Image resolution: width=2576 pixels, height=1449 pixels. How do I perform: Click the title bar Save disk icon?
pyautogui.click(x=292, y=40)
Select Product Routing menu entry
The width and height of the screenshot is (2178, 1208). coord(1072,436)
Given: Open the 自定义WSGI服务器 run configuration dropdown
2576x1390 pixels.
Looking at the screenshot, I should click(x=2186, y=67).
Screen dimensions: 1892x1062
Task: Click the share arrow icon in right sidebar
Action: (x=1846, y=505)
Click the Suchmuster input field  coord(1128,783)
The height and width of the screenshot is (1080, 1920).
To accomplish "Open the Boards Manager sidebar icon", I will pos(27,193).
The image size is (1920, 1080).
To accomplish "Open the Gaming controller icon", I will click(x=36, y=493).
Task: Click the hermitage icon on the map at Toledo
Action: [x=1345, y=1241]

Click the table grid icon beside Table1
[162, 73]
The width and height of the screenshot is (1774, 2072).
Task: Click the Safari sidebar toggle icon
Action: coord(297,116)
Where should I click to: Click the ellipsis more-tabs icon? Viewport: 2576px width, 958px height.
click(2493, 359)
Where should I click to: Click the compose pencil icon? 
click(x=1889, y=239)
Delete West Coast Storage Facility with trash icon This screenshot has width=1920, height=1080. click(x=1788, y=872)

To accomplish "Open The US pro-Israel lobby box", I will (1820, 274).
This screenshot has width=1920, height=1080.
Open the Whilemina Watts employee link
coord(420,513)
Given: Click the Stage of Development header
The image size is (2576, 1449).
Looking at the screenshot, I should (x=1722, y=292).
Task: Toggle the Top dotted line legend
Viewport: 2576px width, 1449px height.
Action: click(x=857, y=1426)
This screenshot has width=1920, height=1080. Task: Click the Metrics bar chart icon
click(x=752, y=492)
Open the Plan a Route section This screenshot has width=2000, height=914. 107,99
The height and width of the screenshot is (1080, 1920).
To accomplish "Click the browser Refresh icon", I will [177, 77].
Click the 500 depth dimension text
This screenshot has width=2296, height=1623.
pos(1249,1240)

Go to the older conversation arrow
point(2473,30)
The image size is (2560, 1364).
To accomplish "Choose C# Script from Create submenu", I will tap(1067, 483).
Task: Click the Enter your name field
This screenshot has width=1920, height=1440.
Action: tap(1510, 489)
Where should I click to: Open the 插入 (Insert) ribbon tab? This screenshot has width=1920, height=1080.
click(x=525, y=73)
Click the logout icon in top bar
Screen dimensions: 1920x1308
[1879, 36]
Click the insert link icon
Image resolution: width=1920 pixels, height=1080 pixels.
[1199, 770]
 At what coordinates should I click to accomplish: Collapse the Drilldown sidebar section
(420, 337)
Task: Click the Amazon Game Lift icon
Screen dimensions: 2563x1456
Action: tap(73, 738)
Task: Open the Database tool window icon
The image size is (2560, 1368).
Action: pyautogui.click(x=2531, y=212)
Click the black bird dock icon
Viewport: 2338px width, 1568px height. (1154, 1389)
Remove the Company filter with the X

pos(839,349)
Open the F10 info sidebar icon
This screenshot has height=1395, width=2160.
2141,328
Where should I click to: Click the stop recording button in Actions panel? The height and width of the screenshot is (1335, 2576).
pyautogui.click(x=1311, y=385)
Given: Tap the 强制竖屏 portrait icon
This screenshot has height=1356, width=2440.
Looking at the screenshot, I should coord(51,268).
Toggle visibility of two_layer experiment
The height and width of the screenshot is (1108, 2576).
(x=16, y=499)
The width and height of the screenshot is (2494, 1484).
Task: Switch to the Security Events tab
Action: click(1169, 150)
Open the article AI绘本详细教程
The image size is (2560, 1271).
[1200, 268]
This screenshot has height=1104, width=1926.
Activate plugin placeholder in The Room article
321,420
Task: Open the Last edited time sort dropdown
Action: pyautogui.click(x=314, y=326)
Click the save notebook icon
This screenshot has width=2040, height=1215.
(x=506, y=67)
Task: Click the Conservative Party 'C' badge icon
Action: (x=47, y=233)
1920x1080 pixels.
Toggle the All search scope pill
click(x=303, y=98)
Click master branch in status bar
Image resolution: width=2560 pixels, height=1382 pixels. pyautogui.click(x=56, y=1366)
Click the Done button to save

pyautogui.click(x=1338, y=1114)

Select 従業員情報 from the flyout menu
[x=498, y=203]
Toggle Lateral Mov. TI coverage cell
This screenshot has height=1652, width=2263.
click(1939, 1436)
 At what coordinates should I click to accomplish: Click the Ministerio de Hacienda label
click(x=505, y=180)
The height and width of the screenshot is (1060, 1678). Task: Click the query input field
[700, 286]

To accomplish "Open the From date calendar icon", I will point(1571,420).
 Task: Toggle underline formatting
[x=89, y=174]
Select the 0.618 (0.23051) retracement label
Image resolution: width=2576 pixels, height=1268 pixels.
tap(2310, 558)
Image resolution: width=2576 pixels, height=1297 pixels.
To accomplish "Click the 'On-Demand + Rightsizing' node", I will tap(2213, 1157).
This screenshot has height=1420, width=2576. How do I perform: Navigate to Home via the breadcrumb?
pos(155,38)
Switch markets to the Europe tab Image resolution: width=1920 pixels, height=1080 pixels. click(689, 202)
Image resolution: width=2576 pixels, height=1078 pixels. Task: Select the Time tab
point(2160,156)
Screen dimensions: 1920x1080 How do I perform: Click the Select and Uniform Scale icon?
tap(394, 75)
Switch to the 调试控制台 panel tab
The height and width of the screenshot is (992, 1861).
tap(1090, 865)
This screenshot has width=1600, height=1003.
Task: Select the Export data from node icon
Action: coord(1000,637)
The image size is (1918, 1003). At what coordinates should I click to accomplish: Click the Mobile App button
****************************************
▶ Problem requirements: Every line above that holds the word "Given" should be copied out.

▶ Expected output:
Given: Open the 自定义WSGI服务器 run configuration dropdown
Given: Click the Stage of Development header
Given: Tap the 强制竖屏 portrait icon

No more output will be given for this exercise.